Von 2001 bis 2002 war Sandra Linden als wissenschaftliche Angestellte am Deutschen Seminar der Universität Tübingen tätig, 2003 folgte für zwei Jahre ein Post-doc-Stipendium im Graduiertenkolleg „Ars und Scientia im Mittelalter und in der Frühen Neuzeit“. Seit 2004 arbeitet sie als wissenschaftliche Assistentin am Lehrstuhl von Prof. Dr. Christoph Huber am Deutschen Seminar (Abteilung Mediävistik) der Universität Tübingen.
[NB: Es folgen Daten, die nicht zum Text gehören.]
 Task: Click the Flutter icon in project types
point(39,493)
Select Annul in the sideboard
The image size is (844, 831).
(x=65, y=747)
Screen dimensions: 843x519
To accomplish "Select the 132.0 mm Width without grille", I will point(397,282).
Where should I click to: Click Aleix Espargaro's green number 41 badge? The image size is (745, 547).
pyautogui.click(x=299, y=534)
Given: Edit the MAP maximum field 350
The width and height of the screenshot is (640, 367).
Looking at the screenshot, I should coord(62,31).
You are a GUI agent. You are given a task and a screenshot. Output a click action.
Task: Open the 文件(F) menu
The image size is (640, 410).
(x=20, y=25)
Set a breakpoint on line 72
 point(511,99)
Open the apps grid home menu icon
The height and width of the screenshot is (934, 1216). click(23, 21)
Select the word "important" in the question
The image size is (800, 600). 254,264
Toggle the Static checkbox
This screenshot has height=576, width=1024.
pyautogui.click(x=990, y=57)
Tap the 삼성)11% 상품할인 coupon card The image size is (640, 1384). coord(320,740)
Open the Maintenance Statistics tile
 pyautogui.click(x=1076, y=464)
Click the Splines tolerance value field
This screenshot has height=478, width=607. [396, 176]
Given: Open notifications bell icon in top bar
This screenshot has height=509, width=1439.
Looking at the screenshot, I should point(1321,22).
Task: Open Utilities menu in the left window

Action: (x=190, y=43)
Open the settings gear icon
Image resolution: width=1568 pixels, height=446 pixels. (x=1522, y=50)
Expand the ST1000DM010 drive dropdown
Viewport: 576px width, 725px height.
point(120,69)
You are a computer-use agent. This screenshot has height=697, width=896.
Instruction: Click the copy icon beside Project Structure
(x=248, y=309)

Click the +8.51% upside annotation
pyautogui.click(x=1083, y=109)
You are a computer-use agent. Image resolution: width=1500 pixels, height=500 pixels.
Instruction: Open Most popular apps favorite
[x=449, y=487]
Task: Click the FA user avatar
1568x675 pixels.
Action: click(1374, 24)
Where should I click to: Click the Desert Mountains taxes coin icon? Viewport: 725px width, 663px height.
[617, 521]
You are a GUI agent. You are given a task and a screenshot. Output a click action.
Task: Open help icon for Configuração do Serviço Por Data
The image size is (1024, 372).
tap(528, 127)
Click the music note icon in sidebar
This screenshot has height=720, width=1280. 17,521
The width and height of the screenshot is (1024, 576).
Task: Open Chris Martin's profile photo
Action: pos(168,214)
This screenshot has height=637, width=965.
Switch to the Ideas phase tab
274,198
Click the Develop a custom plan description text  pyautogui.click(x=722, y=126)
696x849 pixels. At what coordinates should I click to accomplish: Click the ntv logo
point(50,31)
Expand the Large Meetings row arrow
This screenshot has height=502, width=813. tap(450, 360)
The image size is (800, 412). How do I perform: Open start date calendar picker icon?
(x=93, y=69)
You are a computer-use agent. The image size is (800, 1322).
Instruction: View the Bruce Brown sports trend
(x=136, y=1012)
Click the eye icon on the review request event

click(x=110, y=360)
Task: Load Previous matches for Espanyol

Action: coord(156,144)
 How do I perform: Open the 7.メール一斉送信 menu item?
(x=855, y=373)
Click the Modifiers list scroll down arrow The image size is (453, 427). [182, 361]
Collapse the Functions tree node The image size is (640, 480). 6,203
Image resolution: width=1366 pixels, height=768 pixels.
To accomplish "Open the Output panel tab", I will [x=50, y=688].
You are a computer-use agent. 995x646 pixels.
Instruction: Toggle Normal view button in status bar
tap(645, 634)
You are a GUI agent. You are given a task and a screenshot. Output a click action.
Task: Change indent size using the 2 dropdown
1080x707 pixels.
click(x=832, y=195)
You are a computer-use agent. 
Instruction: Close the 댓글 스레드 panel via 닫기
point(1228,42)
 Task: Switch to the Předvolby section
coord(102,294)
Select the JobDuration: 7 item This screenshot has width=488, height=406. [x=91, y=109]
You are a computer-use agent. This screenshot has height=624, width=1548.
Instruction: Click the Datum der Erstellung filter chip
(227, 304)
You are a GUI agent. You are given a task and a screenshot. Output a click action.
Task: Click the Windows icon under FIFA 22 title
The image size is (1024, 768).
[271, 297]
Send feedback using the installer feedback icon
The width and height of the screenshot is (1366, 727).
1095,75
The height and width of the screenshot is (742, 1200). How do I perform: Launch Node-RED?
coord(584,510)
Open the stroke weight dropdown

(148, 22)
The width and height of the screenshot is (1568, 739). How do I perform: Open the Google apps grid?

Das Habilitationsprojekt gilt der spezifischen Aussageform des Exkurses im volkssprachigen Roman, hier stehen vor allem die psychologisch-moralischen Exkurse im Zentrum der anthropologisch ausgerichteten Analyse.

 

AUSGEWÄHLTE PUBLIKATIONEN
  • Kundschafter der Kommunikation. Höfische Kommunikation im „Frauendienst“ Ulrichs von Lichtenstein. Phil. Diss.
    Tübingen 2002. Tübingen / Basel 2004 (= Bibliotheca Germanica 49).
  • Friedrich von Schwaben. Hrsg., übersetzt und kommentiert von Sandra Linden.
    Konstanz / Eggingen 2005 (= Bibliotheca Suevica 14).
  • Vom irdischen zum himmlischen Konvent: Die Baumvision als Interpretationszugang zur Todesdarstellung im Engelthaler Schwesternbuch.
    In: Oxford German Studies 29 (2000), S. 31-76.